Any time you spend time in the sun you should reach for a bottle of your favorite SPF product and apply it to your skin, but according to Kimberly Baden, an esthetician with Rejuvena Health & Aesthetics, these foods will also help protect you from the sun.
1. Go Ga-Ga for Greens: Leafy greens such as leeks, artichokes, broccoli, kale, romaine, spinach, cilantro, celery, and parsley are optimal for preventing and repairing sun damage. A recent study indicates that eating spinach, kale, and Swiss chard may reduce risk of squamous cell skin cancer by 50%.

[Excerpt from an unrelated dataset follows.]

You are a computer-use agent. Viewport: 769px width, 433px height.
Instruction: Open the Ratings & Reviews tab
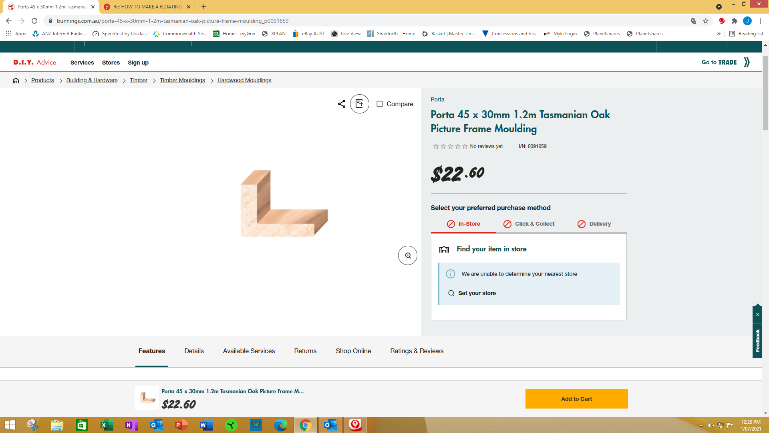click(x=417, y=351)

2. Love your Lycopene: Watermelon, papaya, apricots, pink grapefruit, tomato, and all red fruits contain lycopene, an antioxidant which can enhance the skin’s natural defense against free radicals by 35%. Recent studies have shown that healthy women, aged 21-47, who ate 55 grams of tomato paste containing 16 mg of lycopene every day for 12 weeks experienced significant protection against acute–and potentially long-term–sun damage. Remember that cooked tomatoes, and tomato products like paste and sauce, offer far more bioavailable lycopene than raw tomatoes. Watermelon is especially rich in lycopene, and contains 40% more lycopene than tomatoes.
3. Indulge in some dark chocolate or raw cacao: Dark chocolate (with at least 70% cacao) contains four times as much phenols and catechins as tea. These antioxidants protect skin from sunburn and skin cancer. Be aware, though, that milk chocolate does not have the same effect because milk prevents the absorption of polyphenols, or plant chemicals that have anti-inflammatory and antibacterial capabilities.
4. Tea up your UV protection: Black, white, and green teas all contain polyphenols that help fight the battle against UV rays. However, green tea has more epigallocatechin–3–gallate (EGCG), the most powerful polyphenol of them all. You can say EGCG is a multitasking chemical that slows down sun-related skin aging, prevents skin cancer, and inhibits tumor cells.
5. Broccoli bites: Broccoli is rich in an antioxidant called sulphoraphane that helps protect cells against the ravages of UV radiation. You can incorporate the benefits of broccoli for protection from skin cancer from the sun by eating one half-cup daily.
6. Get your omegas on: Omega 3 fatty acids can reduce inflammation, and protect your skin from sunburn and melanoma (a deadly form of skin cancer). Salmon, sardines, herring, mackerel, algae/seaweed, flax, hemp, and chia seeds are rich sources of Omega 3 fatty acids.
7. Boost your saturated fat intake: A recent study shows that saturated fats actually protect the skin from the inflammatory response (sunburn) after too much sun exposure, and that these good fats also reduce the risk of some skin cancers and increase the time it takes to become sunburned—very similar to what sunscreens do. So add in healthy sources of saturated fats, such as butter (made from grass-fed raw, organic milk) and coconut oil.
8. Go apes for astaxanthin: Astaxanthin is perhaps the most powerful antioxidant ever studied. It is 550 times more powerful than vitamin E, and it has been shown to protect the skin and eyes against ultraviolet radiation. It is derived from microalgae and is the part that gives salmon, shrimp, and pink flamingos that eat the algae their characteristic orange or pink coloring. It may be difficult to get therapeutic amounts of astaxanthin through food alone, so supplementing with 12 mg per day will boost your internal sun protection. It does take some time, around 2-4 weeks, to build up adequate sun protection.
9. Pump up your pomegranate intake: You can also boost your internal sunscreen by taking a pomegranate-extract supplement (up to 60 mg, at health-food stores). This can enhance your skin’s sun-protective properties by 25%, says L.A. dermatologist Howard Murad. You can also drink pomegranate juice, or eat the pomegranate fruit.
10. Rev up your Resveratrol levels: Resveratrol gets a lot of publicity for its possible anti-cancer, cardioprotective, and lifespan-enhancing qualities, but it’s also gaining steam as a potential photoprotective agent. A study found that once incorporated into skin cells, resveratrol protected them from UV damage.